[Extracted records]
******************************
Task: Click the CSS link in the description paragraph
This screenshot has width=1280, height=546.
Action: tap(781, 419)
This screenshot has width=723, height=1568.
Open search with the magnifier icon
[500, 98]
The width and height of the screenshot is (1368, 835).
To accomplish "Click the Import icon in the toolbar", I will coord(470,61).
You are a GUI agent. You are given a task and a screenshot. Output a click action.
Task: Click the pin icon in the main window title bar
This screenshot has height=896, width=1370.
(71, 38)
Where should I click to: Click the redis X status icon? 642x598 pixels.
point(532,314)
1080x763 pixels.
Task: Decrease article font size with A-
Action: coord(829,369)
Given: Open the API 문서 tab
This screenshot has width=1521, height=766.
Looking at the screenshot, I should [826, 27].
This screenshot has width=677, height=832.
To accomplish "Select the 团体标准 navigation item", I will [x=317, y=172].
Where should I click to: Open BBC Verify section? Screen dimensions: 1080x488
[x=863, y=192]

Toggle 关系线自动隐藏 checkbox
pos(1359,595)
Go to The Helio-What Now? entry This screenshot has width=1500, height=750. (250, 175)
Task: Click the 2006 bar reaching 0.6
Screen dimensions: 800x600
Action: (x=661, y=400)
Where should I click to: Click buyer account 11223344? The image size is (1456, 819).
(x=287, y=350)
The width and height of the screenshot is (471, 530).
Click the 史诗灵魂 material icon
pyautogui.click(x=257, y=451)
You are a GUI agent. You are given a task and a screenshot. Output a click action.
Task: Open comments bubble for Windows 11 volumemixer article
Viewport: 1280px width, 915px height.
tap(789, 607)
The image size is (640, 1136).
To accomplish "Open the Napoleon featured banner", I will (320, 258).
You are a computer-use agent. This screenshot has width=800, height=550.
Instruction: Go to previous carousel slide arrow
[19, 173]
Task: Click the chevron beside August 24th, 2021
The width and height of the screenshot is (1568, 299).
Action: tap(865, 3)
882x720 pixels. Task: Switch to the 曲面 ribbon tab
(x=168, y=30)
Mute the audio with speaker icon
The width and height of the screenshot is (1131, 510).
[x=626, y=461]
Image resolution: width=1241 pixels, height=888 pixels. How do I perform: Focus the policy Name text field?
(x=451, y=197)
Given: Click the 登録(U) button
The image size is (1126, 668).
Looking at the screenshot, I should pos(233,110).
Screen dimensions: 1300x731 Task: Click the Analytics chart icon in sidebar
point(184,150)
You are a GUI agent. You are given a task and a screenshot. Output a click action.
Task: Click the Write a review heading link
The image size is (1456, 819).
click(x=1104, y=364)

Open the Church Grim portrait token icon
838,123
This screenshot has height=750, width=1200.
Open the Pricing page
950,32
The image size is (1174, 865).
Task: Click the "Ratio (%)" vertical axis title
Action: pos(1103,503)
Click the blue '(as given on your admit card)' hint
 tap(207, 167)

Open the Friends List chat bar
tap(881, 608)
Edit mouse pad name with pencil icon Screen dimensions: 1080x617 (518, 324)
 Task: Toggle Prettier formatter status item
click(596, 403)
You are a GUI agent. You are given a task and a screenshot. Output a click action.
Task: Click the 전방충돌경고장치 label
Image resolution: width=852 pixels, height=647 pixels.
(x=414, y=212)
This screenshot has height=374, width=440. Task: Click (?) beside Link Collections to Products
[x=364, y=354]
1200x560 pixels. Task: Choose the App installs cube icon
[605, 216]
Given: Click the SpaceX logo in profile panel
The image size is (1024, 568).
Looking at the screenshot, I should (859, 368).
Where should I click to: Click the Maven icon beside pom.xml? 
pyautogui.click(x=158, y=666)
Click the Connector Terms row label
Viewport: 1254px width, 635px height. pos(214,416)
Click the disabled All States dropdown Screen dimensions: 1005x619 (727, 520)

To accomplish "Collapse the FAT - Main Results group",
******************************
[Required work]
Nothing but the lines from the one containing "Open the Pricing page" to the end of the entries belongs in the answer, and each must match exactly.

[Answer area]
Open the Pricing page
950,32
The image size is (1174, 865).
Task: Click the "Ratio (%)" vertical axis title
Action: pos(1103,503)
Click the blue '(as given on your admit card)' hint
 tap(207, 167)

Open the Friends List chat bar
tap(881, 608)
Edit mouse pad name with pencil icon Screen dimensions: 1080x617 (518, 324)
 Task: Toggle Prettier formatter status item
click(596, 403)
You are a GUI agent. You are given a task and a screenshot. Output a click action.
Task: Click the 전방충돌경고장치 label
Image resolution: width=852 pixels, height=647 pixels.
(x=414, y=212)
This screenshot has height=374, width=440. Task: Click (?) beside Link Collections to Products
[x=364, y=354]
1200x560 pixels. Task: Choose the App installs cube icon
[605, 216]
Given: Click the SpaceX logo in profile panel
The image size is (1024, 568).
Looking at the screenshot, I should (859, 368).
Where should I click to: Click the Maven icon beside pom.xml? 
pyautogui.click(x=158, y=666)
Click the Connector Terms row label
Viewport: 1254px width, 635px height. pos(214,416)
Click the disabled All States dropdown Screen dimensions: 1005x619 (727, 520)

To accomplish "Collapse the FAT - Main Results group",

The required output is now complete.